Cárdenas P.1,2, López L.1,2, Marchant M.1,2, Corvalán A.2, Guzmán L.1.
1Instituto de Química, Facultad de Ciencias Biológicas, Pontificia Universidad Católica de Valparaíso, Valparaíso, Chile; 2Laboratorio de Oncología, Facultad de Medicina, Pontificia Universidad Católica de Chile, Santiago, Chile.

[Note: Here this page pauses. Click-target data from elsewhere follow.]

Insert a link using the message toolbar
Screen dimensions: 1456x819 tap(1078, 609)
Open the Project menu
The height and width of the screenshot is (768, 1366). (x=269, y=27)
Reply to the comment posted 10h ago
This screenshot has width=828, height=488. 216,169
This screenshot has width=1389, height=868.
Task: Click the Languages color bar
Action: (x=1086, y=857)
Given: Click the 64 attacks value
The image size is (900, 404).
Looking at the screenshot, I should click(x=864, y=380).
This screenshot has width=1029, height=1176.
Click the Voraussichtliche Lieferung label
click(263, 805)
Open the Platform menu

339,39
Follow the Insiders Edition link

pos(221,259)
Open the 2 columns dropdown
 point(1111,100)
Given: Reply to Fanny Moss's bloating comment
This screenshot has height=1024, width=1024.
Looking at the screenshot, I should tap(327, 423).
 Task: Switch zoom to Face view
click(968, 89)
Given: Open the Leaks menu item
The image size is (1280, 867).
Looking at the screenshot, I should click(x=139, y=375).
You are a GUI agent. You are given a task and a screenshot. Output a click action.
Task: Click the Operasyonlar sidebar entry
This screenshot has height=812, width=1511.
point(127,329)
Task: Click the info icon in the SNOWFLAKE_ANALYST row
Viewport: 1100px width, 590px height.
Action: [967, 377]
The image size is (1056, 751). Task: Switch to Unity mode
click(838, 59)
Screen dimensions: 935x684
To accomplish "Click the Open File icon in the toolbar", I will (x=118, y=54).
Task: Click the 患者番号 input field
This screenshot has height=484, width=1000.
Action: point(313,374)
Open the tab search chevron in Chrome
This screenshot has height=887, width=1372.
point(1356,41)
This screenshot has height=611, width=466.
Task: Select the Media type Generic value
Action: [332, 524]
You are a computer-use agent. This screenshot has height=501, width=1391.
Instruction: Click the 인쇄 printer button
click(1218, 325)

Introduction: Recent studies show that estrogen (E2) plays a key role in the pathogenesis of gastric cancer (GC). These studies show that E2 enhances tumor proliferation via estrogen receptor (ER) in CG. Malik et al. showed that E2 measured RPRM repression by formation of a RPRM-ERα complex in breast cancer. Based on these results, our group assessed the effect of estrogen on cell proliferation in an AGS RPRM negative (AGS-) cell line and AGS cell line stably transfected with the coding region of RPRM (AGS+). We observed in several experimental tests, using different concentrations of E2, a decrease in cellular proliferation, compared with the control condition [AGS- with E2]. We found a high level of ERβ in clinical samples by immunohistochemistry, indicating a key role in GC. Objectives: Molecular characterization of ERβ in clinical specimens and cell lines. Methods: ERα, ERβ, FOXA1 and RPRM expression was evaluated in GC cell lines (AGS-, AGS+ and KATO III) by RT-PCR. FOXA1 and RPRM levels were detected by Western blot. We evaluated the effect of E2 on proliferation in GC cell lines by CellTiter-Glo®. We detected ERβ by immunohistochemistry on clinical specimen of GC patients. Results: We determined that all lines studied expressed ERα, ERβ, FOXA1 and RPRM. We found that proliferation decreases 53.46% in AGS+ in presence of E2. We found high levels of ERβ on clinical specimens of GC patients. Conclusion: Results suggest that ERβ could be involved in GC development, showing a similar pathway to that of breast cancer, where FOXA1 and RPRM play an important role.